Getting Started

RedisVL is a Python library with an integrated CLI for building AI applications with Redis. This guide covers the core workflow:

  1. Defining an IndexSchema
  2. Preparing a sample dataset
  3. Creating a SearchIndex
  4. Using the rvl CLI
  5. Loading data into Redis
  6. Fetching and managing records
  7. Executing vector searches
  8. Updating an index

Prerequisites

Before you begin, ensure you have:

What You'll Learn

By the end of this guide, you will be able to:

  • Create index schemas using Python dictionaries or YAML files
  • Build and manage SearchIndex objects
  • Use the rvl CLI for index management
  • Load data and execute vector similarity searches
  • Fetch individual records and list all keys in an index
  • Delete specific records by key or document ID
  • Update index schemas as your application evolves

Define an IndexSchema

The IndexSchema maintains crucial index configuration and field definitions to enable search with Redis. For ease of use, the schema can be constructed from a python dictionary or yaml file.

Example Schema Creation

Consider a dataset with user information, including job, age, credit_score, and a 3-dimensional user_embedding vector.

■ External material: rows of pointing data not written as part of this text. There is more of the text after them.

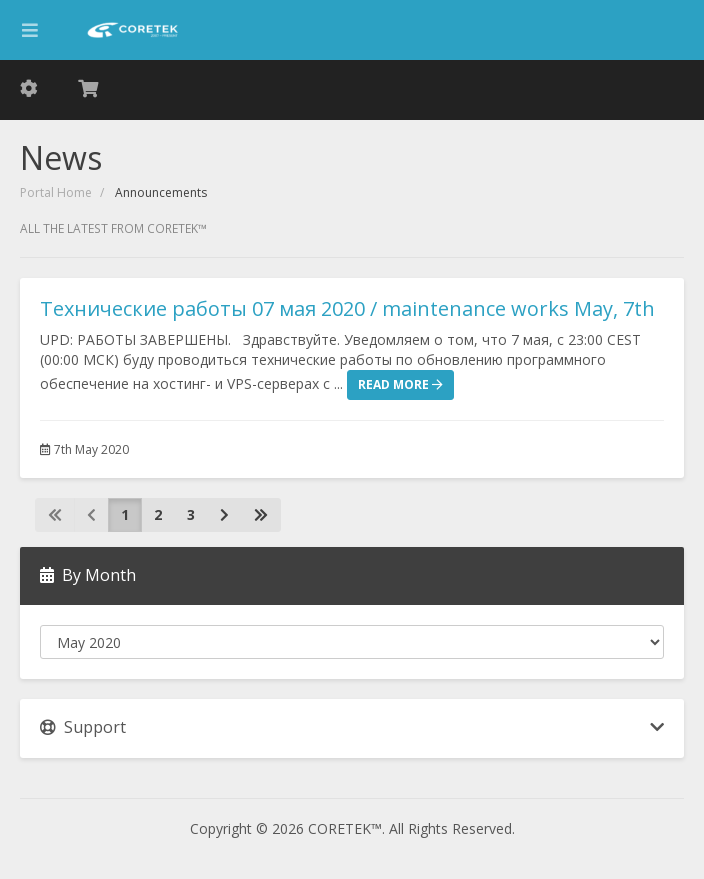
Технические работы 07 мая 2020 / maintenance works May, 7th (347, 308)
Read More (400, 384)
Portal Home (56, 192)
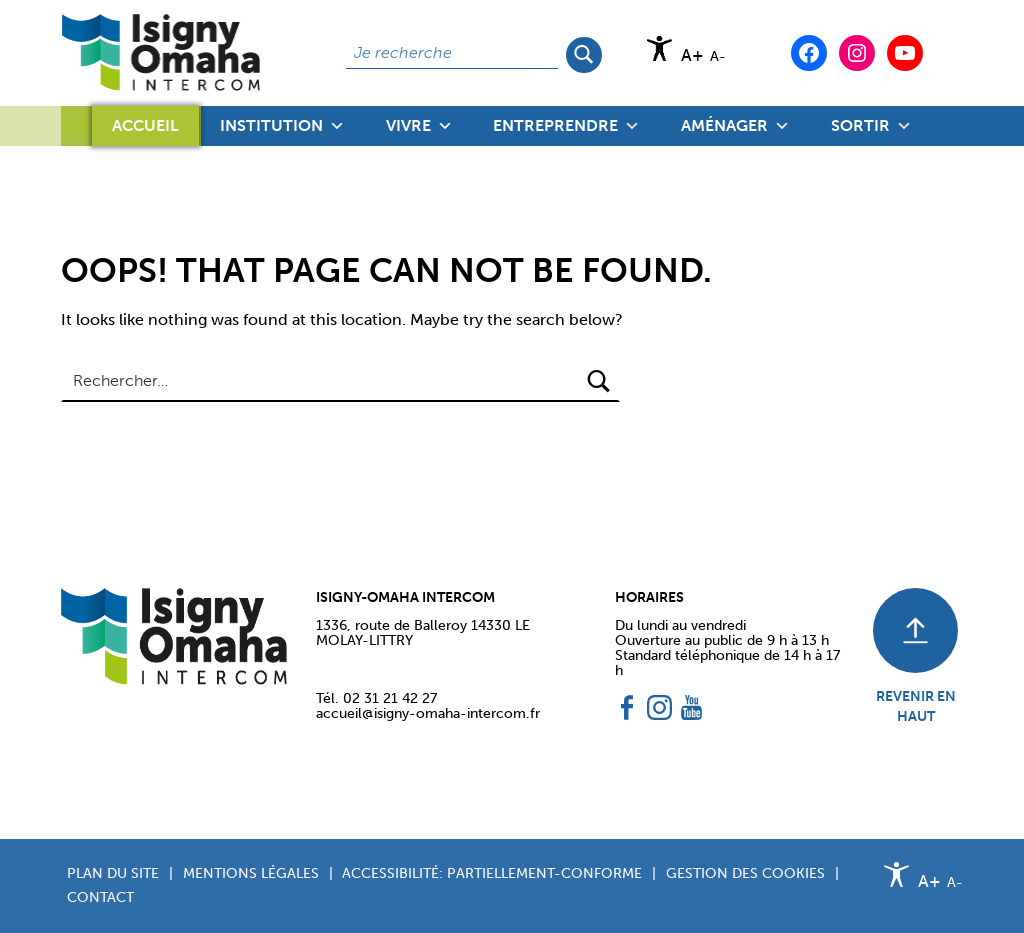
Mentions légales (251, 873)
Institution (282, 126)
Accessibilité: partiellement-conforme (492, 873)
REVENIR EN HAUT (916, 706)
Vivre (419, 126)
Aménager (735, 126)
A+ (692, 55)
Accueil (145, 125)
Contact (100, 897)
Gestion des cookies (745, 873)
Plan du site (113, 873)
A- (718, 56)
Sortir (871, 126)
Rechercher (584, 53)
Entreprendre (566, 126)
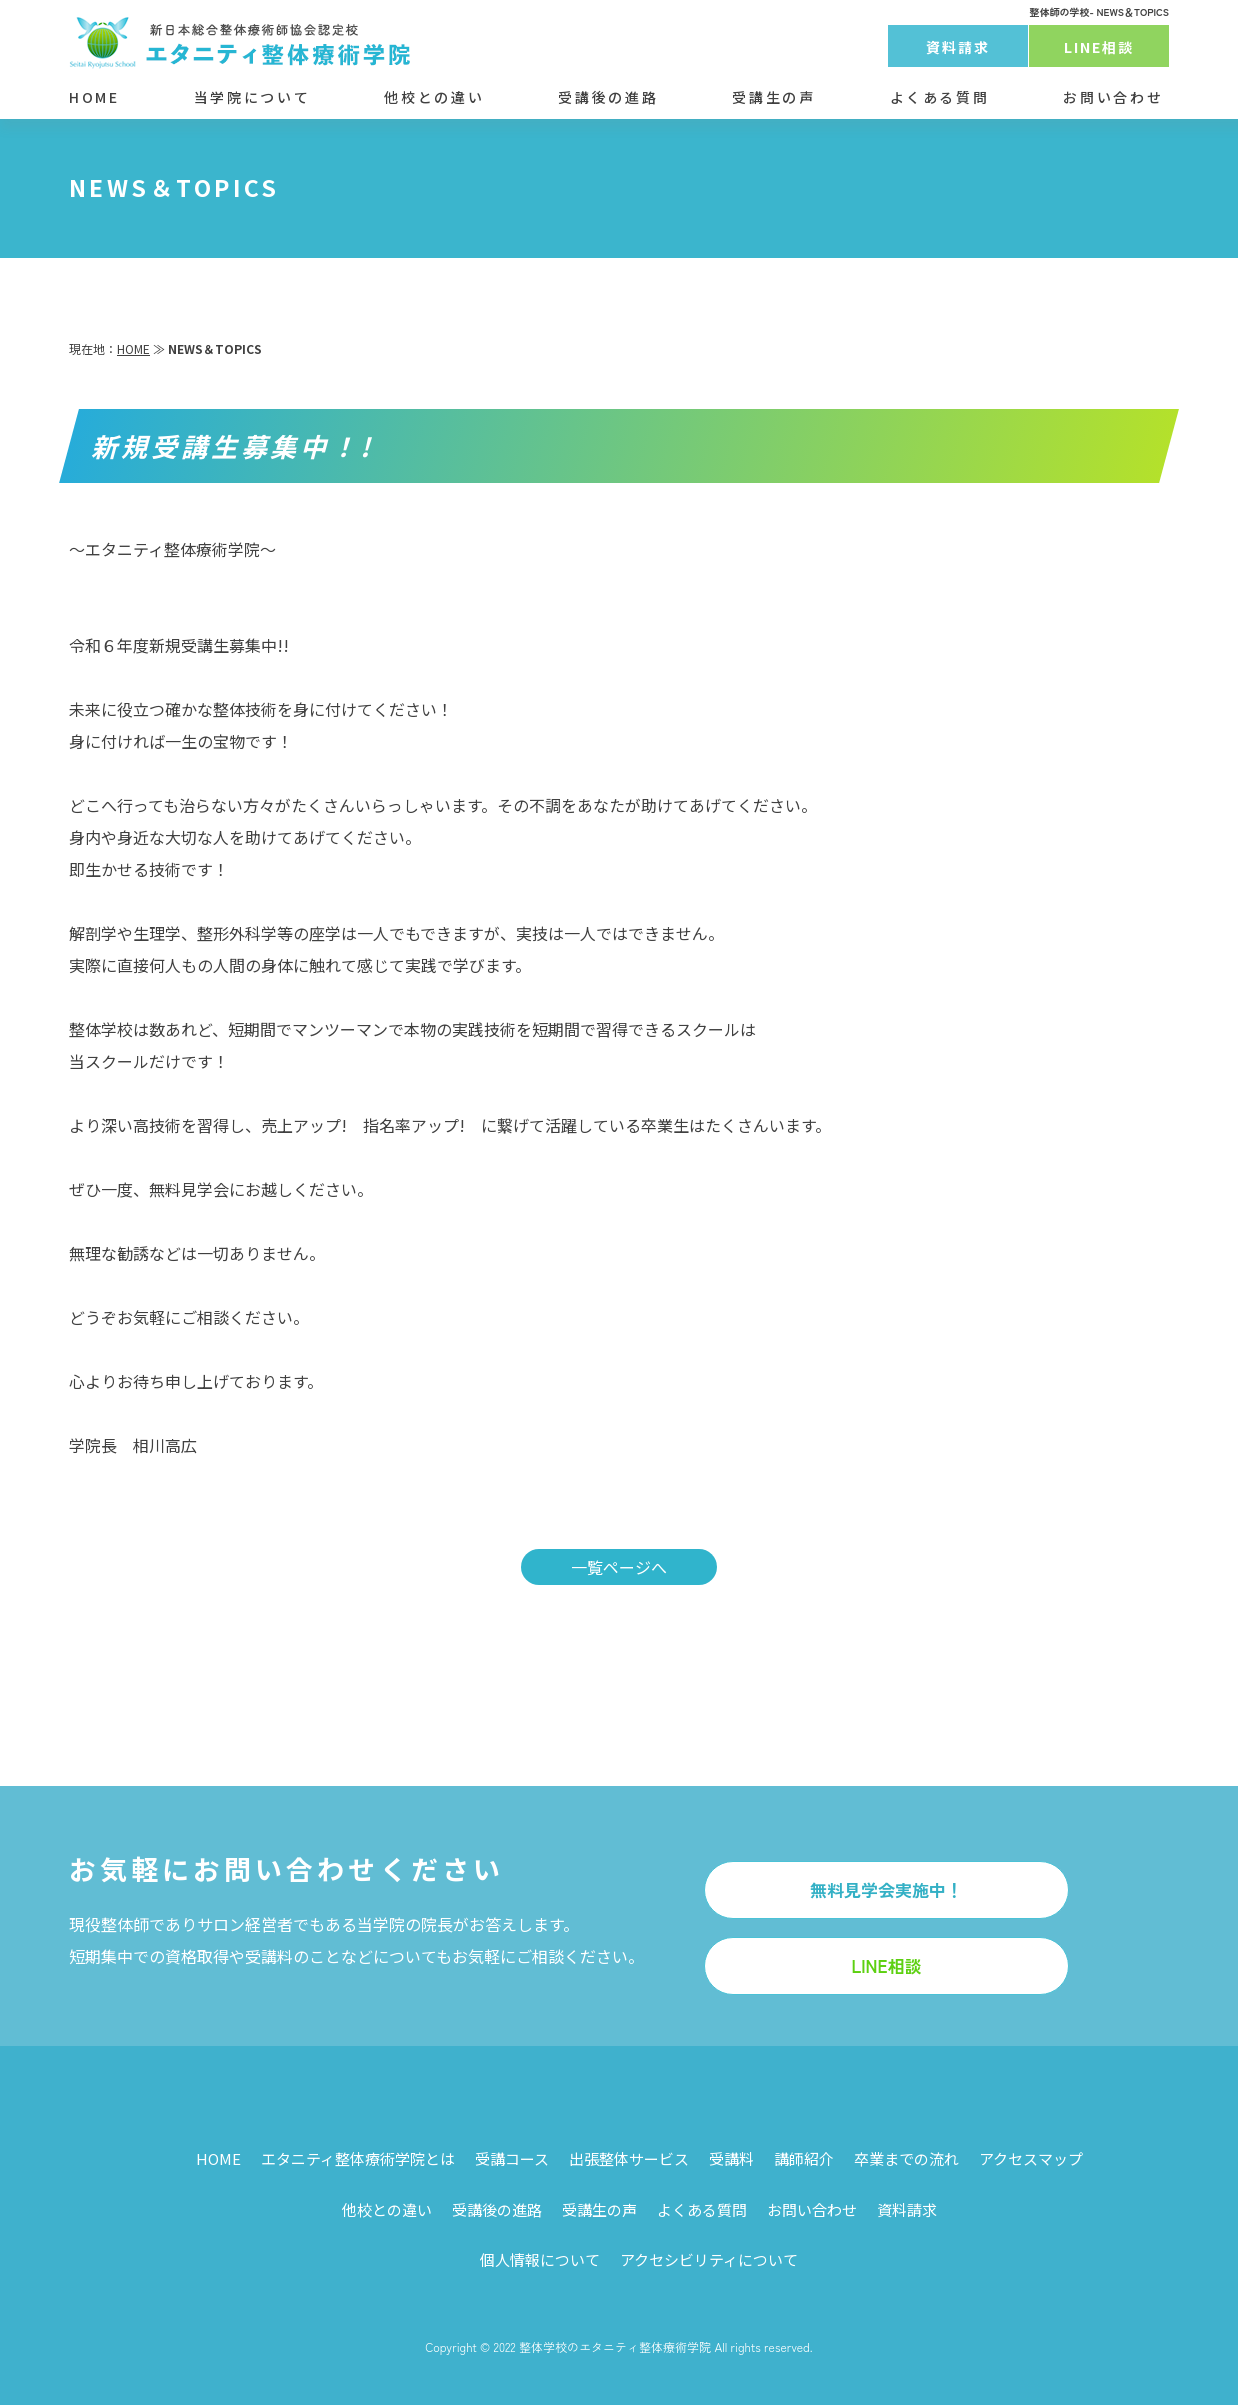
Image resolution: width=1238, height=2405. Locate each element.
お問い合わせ (1113, 97)
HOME (94, 97)
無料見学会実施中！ (886, 1889)
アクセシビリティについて (709, 2259)
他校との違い (434, 97)
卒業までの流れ (906, 2158)
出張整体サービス (629, 2158)
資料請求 (958, 47)
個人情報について (540, 2259)
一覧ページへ (619, 1567)
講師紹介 (804, 2158)
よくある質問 (940, 97)
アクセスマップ (1031, 2158)
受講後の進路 (608, 97)
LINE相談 (1099, 47)
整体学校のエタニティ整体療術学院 (615, 2346)
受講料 (731, 2158)
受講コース (512, 2158)
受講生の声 (773, 97)
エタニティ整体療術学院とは (358, 2158)
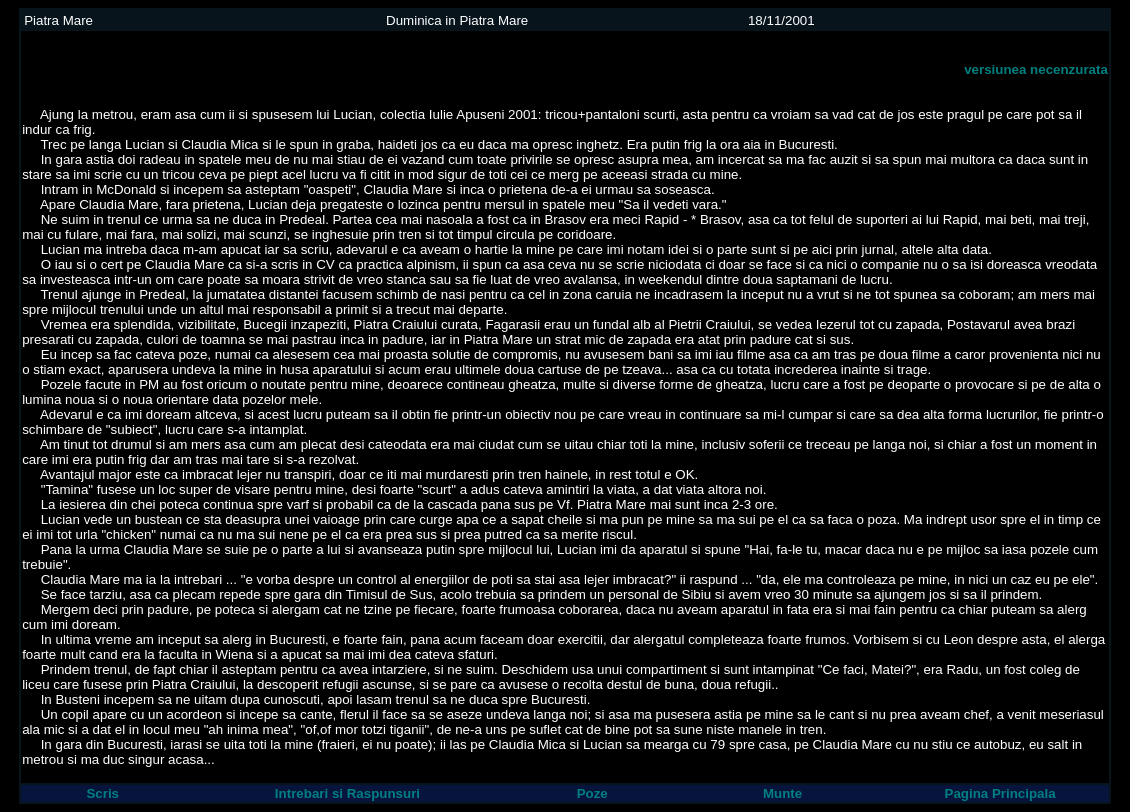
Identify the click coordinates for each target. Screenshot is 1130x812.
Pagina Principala (1000, 793)
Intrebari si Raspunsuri (347, 793)
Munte (782, 793)
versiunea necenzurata (1036, 69)
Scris (102, 793)
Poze (592, 793)
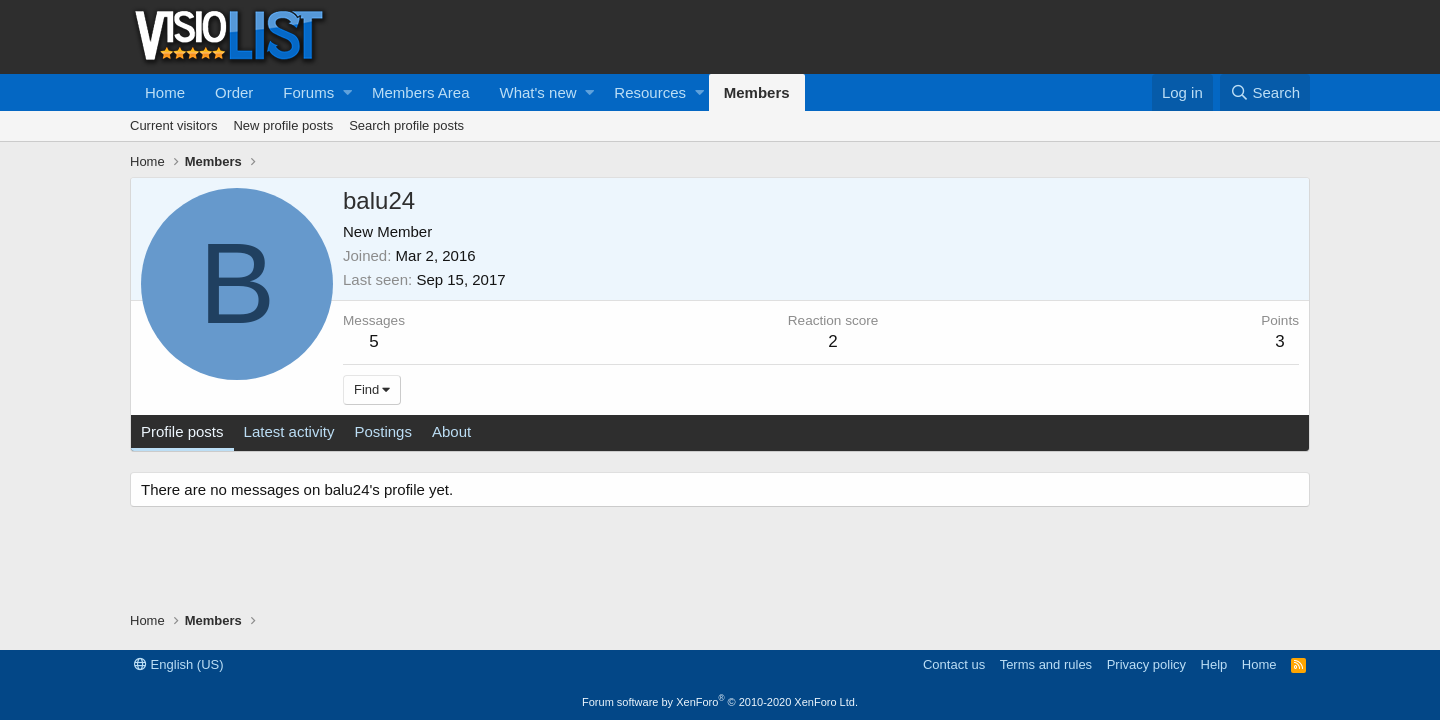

You must also decide on a Redis index name and key prefix to use for this dataset. Below are example schema definitions in both YAML and Dict format.

YAML Definition:

version: '0.1.0'

index:
  name: user_simple
  prefix: user_simple_docs

fields:
    - name: user
      type: tag
    - name: credit_score
      type: tag
    - name: job
      type: text
    - name: age
      type: numeric
    - name: user_embedding
      type: vector
      attrs:
        algorithm: flat
        dims: 3
        distance_metric: cosine
        datatype: float32

Store this in a local file, such as schema.yaml, for RedisVL usage.

Python Dictionary:

schema = {
    "index": {
        "name": "user_simple",
        "prefix": "user_simple_docs",
    },
    "fields": [
        {"name": "user", "type": "tag"},
        {"name": "credit_score", "type": "tag"},
        {"name": "job", "type": "text"},
        {"name": "age", "type": "numeric"},
        {
            "name": "user_embedding",
            "type": "vector",
            "attrs": {
                "dims": 3,
                "distance_metric": "cosine",
                "algorithm": "flat",
                "datatype": "float32"
            }
        }
    ]
}

Sample Dataset Preparation

Below, create a mock dataset with user, job, age, credit_score, and user_embedding fields. The user_embedding vectors are synthetic examples for demonstration purposes.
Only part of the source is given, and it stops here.